Problem statement: All lines in the data bearing the string "field" should be identified and copied.

Saved entries:
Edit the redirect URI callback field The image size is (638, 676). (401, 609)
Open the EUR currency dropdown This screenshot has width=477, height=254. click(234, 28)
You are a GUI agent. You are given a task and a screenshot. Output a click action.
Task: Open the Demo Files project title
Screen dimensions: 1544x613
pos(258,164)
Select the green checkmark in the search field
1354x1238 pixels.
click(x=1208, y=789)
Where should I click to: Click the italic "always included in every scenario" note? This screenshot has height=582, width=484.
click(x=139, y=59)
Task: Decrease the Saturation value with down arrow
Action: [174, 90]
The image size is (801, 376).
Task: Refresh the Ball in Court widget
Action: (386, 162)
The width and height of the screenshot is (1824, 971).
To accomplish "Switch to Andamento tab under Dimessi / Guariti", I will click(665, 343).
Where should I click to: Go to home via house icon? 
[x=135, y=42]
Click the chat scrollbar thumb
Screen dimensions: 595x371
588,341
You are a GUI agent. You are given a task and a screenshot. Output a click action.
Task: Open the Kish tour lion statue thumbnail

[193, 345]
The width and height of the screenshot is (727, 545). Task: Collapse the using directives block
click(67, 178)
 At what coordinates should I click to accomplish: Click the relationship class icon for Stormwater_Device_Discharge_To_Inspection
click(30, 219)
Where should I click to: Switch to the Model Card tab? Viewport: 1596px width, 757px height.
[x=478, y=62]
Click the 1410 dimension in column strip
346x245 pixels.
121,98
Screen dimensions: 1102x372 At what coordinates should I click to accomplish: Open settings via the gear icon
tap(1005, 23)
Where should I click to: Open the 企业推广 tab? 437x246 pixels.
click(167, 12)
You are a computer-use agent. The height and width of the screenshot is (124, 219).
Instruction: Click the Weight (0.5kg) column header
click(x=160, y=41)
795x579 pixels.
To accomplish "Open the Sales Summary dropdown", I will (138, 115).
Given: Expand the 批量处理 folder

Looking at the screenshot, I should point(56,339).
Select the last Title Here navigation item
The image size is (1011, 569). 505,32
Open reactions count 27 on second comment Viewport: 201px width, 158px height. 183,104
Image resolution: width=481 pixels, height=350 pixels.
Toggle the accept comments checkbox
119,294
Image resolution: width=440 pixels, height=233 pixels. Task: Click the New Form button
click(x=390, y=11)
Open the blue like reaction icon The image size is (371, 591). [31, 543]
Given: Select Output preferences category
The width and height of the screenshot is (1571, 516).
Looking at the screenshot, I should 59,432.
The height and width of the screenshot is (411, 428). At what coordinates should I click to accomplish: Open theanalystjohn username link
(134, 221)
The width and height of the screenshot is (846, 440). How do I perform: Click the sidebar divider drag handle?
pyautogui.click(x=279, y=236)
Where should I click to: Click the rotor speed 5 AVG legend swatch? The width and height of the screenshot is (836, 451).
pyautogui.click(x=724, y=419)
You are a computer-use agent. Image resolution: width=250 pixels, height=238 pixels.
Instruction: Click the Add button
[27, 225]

Answer section:
Edit the redirect URI callback field The image size is (638, 676). (401, 609)
Select the green checkmark in the search field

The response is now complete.